For two- and three-dimensional discrete point coordinates, Zhang et al. [17] developed two Python packages (DirSCMS, DirLinSCMS) to find filament structures. The Sconce algorithm operates through two processes: (1) computing the density field on a regularly spaced grid using a directional kernel density estimator in spherical coordinates [18, 19] with corresponding smoothing bandwidth parameters (larger bandwidth yields smoother density fields); and (2) directly locating density ridges—composed of local density maxima in the normal direction defined by the Hessian matrix—through an iterative process similar to gradient ascent. The Sconce algorithm effectively avoids spurious filament structures caused by the "fingers-of-God" effect [20] when converting redshift to comoving distance and can simultaneously construct filaments parallel and perpendicular to the line-of-sight direction in three-dimensional space.

Zhang et al. [17] compared filament structures identified by Sconce and DisPerSE in their Figure 4 [FIGURE:4]. They found that in high declination regions of the celestial sphere, filaments identified by DisPerSE are irregular and may contain many spurious components, though DisPerSE has advantages in finding short filament structures and can be used to identify "tendrils." In contrast, Sconce offers higher recovery precision for filaments and shows clear advantages in locating long filaments, avoiding errors that may arise from reconnecting short filament structures.

2.3 MCPM

The Monte Carlo Physarum Machine (MCPM) [21] was inspired by Jones [22] and references the efficient network-forming behavior of the slime mold Physarum polycephalum when foraging for food [23]. In the algorithm, "slime mold" moves along "chemoattractant" paths, depositing its own trail at each time step to find optimal transport networks. MCPM adapts this model to three dimensions, sampling possible paths probabilistically so that paths leading to smaller deposits may still be traversed.

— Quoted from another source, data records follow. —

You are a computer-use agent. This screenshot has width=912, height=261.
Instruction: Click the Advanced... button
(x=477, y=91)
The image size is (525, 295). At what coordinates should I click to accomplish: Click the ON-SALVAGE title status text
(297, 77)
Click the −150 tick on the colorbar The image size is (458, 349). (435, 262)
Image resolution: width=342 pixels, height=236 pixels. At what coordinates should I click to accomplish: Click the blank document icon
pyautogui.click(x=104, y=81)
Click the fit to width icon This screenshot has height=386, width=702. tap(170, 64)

This algorithm's advantage is its ability to reasonably interpolate low-density regions of the cosmic web. MCPM has been applied to analyze galaxy and fast radio burst data [21, 24], advancing research on intergalactic neutral hydrogen and thermally ionized gas in the cosmic web.

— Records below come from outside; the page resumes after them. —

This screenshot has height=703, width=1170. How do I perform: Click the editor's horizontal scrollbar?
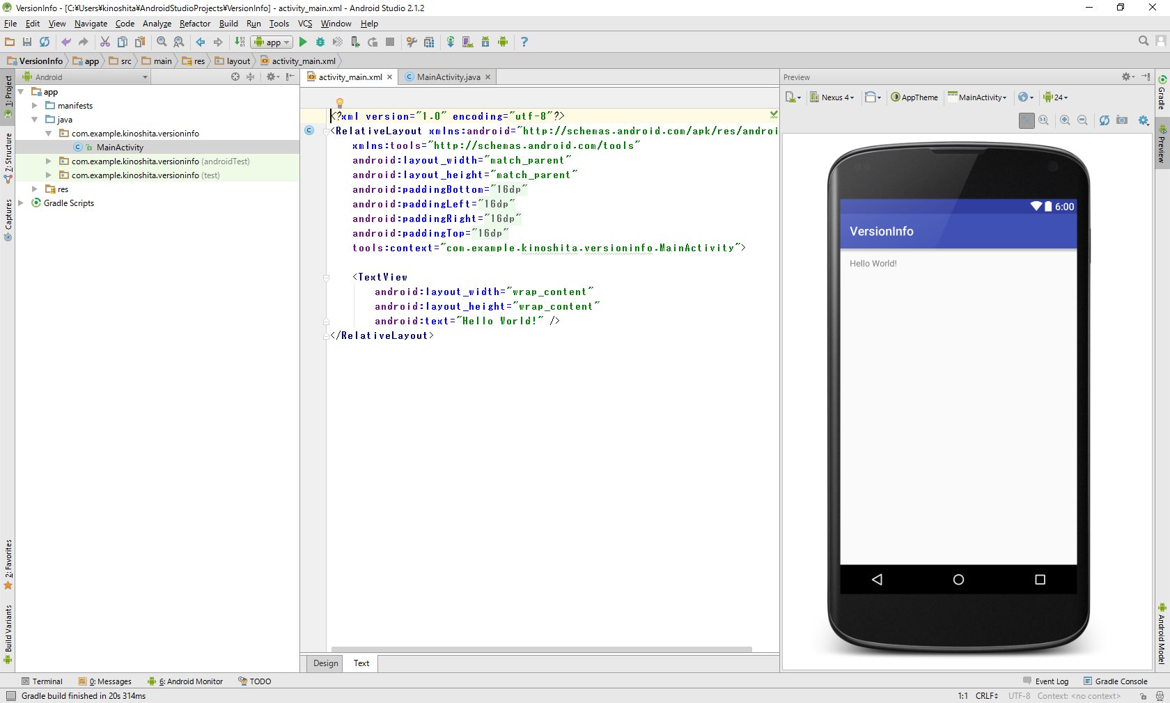tap(541, 649)
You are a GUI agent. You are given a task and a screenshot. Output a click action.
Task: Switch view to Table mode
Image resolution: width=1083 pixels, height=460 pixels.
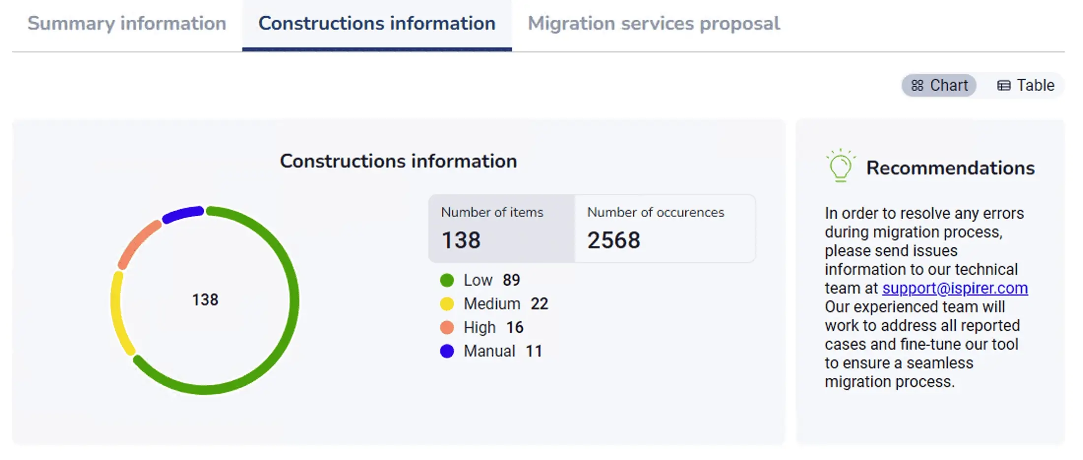pos(1026,86)
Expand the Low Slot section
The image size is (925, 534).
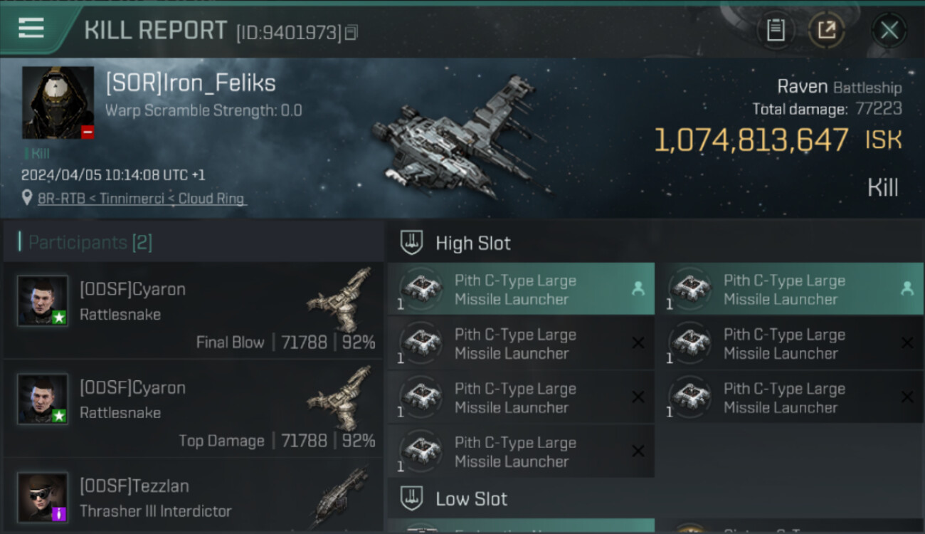tap(471, 498)
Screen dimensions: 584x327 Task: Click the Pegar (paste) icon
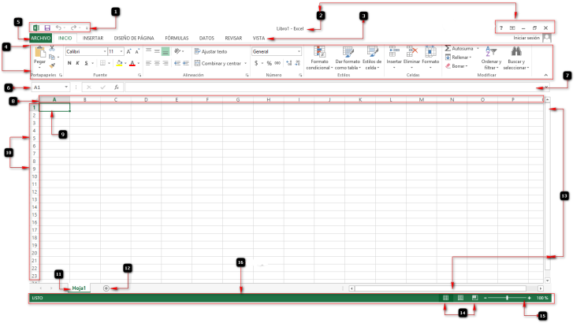pyautogui.click(x=39, y=54)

2.4 Bisous Model and Connection Network Algorithms

Some algorithms identify cosmic web structures using the geometric connectivity properties of the cosmic web itself, combined with statistical methods, without requiring density field interpolation, smoothing, or estimation. The Bisous model proposed by Tempel et al. [25] assumes that galaxies cluster in small cylinders. If adjacent cylinders align in similar directions, they can be combined into filaments. Each small cylinder can be marked by four parameters: center coordinates, height, base radius, and direction vector. The model then calculates a probability density field based on the Poisson distribution probability density function, with system energy as the primary parameter (equivalent to total Gibbs energy in physics, determined here by cylinder positions, alignment, and connectivity in the galaxy field), and finally extracts filament structures in regions with high probability density. The Bisous model can accurately extract filaments while considering network connectivity, though implementation is relatively complex.

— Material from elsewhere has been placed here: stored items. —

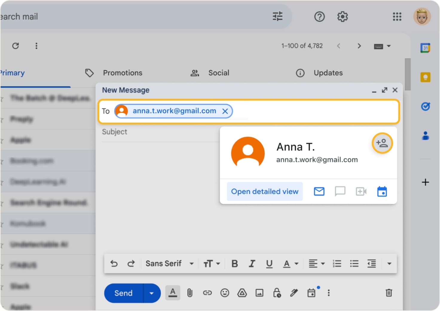Toggle underline formatting

269,263
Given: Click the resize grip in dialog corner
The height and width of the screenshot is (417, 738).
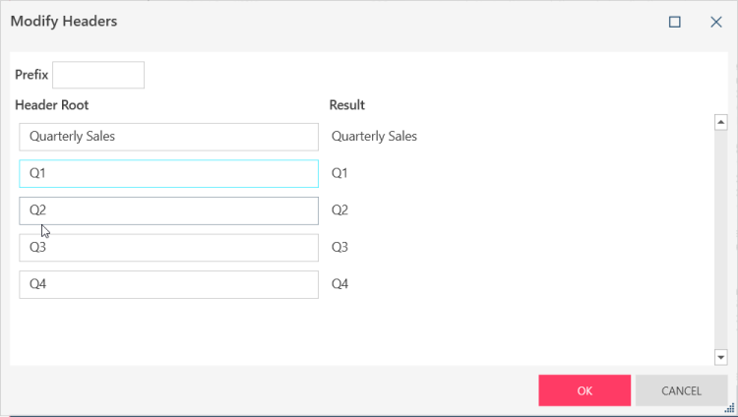Looking at the screenshot, I should 731,410.
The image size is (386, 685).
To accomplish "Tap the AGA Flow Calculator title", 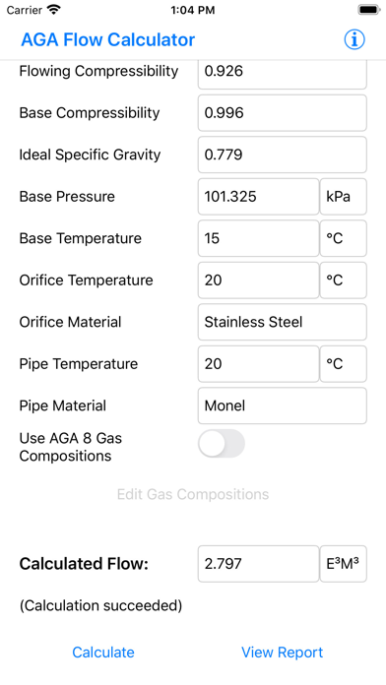I will [108, 39].
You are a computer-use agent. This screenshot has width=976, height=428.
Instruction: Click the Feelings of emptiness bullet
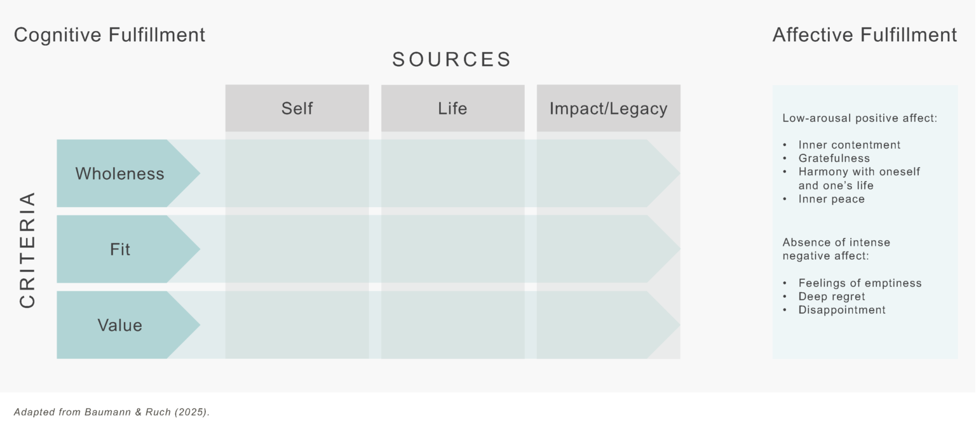click(860, 283)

Hong and Dey [26] proposed that when the distance between two galaxies is smaller than a given "linking length," they are considered connected. First, large random networks are known to exhibit Poisson distribution characteristics [27]. Each random process is a binomial trial, and calculating the distribution of $n$ points in spherical space with radius $l$ yields a Poisson-like formula whose mean can be expressed in terms of $l$ and $n$. Therefore, linking length can be determined by constructing a Poisson distribution and used to find connectivity between galaxies. Structures are then classified by connectivity at each point: voids (lowest connectivity), walls, and nodes (highest connectivity).

Martínez et al. [28] proposed first identifying "node pairs" connected by filaments, then screening filaments by calculating galaxy overdensity. Specifically, node pairs must satisfy given thresholds for both projected distance and line-of-sight distance, with projected distance exceeding the sum of the virial radii of the two halos to ensure clear structures are found. Subsequently, rectangular prisms (height along line-of-sight, base in projection plane) are constructed between node pairs, and galaxy overdensity is calculated (by counting galaxies within the prism and comparing with field galaxy counts in the same spatial and redshift range). Overdensity greater than 1 is classified as a filament structure. Both methods are fast, intuitive, and consume minimal computational resources. However, Hong and Dey's method is highly dependent on the linking length parameter and cannot directly construct filament networks. Martínez et al.'s method relies on threshold parameters for line-of-sight and projected distances and requires high-precision galaxy position and redshift data, as measurement errors may affect results. It is currently mainly applied to distinguishing cosmic web environments where galaxies reside.

3 Studies of Galaxy Quenching in Cosmic Web Environments

The evolution from star-forming "blue galaxies" to star-formation-quenched "red galaxies" occurs over relatively short cosmological timescales. The transitional stage between them is called the "green valley," appearing as a narrow distribution in color-magnitude diagrams [29]. Galaxy star formation and quenching mechanisms are complex, influenced by both intrinsic properties such as mass and morphology, and external environments such as dark matter halos, local galaxy density, and large-scale structure. Dressler [30] proposed the famous relationship between environmental density and galaxy morphology: cluster galaxies are more likely to be elliptical, while field galaxies are typically spiral. Jaffé et al. [31] studied the ram pressure stripping mechanism of neutral hydrogen gas in galaxy clusters by plotting observed galaxies on velocity-phase diagrams, classified by neutral hydrogen detection and red/blue color. Lotz et al. [33] simulated galaxy orbits "pre-processed" in clusters, finding that most satellite galaxies with radial velocity directions are rapidly quenched by gas stripping effects [34] during their first infall. As structures with density lower than clusters but higher than voids, whether cosmic filaments contain similar galaxy quenching processes remains to be tested.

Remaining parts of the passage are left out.